- Work to be completed
Please put the lines below into a Markdown table with the columns "No." and "Text", numbering each row and omitting blank lines.

═════ Extracted data ═════

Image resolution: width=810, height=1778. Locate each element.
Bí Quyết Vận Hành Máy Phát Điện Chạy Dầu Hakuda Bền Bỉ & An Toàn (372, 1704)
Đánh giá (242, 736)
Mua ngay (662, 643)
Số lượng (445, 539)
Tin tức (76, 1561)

═════

- Written response
| No. | Text |
|---|---|
| 1 | Image resolution: width=810, height=1778. Locate each element. |
| 2 | Bí Quyết Vận Hành Máy Phát Điện Chạy Dầu Hakuda Bền Bỉ & An Toàn (372, 1704) |
| 3 | Đánh giá (242, 736) |
| 4 | Mua ngay (662, 643) |
| 5 | Số lượng (445, 539) |
| 6 | Tin tức (76, 1561) |